Delta Epsilon Proof: Prove f(z)/g(z) \rightarrow w1/w2 as z\rightarrow z0

[tylerc1991]

Homework Statement

Define: f(z) $$\rightarrow$$ w1 as z $$\rightarrow$$ z0
and
g(z) $$\rightarrow$$ w2 as z $$\rightarrow$$ z0

prove that f(z)/g(z) $$\rightarrow$$ w1/w2 as z$$\rightarrow$$ z0

The Attempt at a Solution

let $$\epsilon$$ > 0
choose $$\delta$$ > 0 such that:
|f(z) - w1| < ______ (defined later)
|g(z) - w2| < ______ (defined later)

|f(z)/g(z) - w1/w2| = |f(z)/g(z) - f(z)/w2 + f(z)/w2 - w1/w2|
< |f(z)|*1/|g(z)-w2| + 1/|w2|*|f(z) -w1|

this is where I am stuck, I know that you have to make that add up to epsilon but I'm unsure how to pick them so it works out correctly. Any help would be greatly appreciated.

 

[LeonhardEuler]

|f(z)/g(z) - w1/w2| = |f(z)/g(z) - f(z)/w2 + f(z)/w2 - w1/w2|
< |f(z)|*1/|g(z)-w2| + 1/|w2|*|f(z) -w1|

I'm not sure what you did to get to that second line from the first one, but it is surely not what you want because that 1/|g(z)-w2| becomes very large as z$\rightarrow$z0 since the denominator goes to 0. How about getting a common denominator first?

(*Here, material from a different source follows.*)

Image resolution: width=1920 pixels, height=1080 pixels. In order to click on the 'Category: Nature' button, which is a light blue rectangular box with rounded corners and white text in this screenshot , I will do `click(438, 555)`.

Then this will look similar to the problem of proving that the product of the limits is the limit of the product.

 

[tylerc1991]

yes I realized that about 60 seconds after I posted it, but I think I have got it now. I was able to make both sides less than epsilon/2 and I think it works now. thanks for taking a look!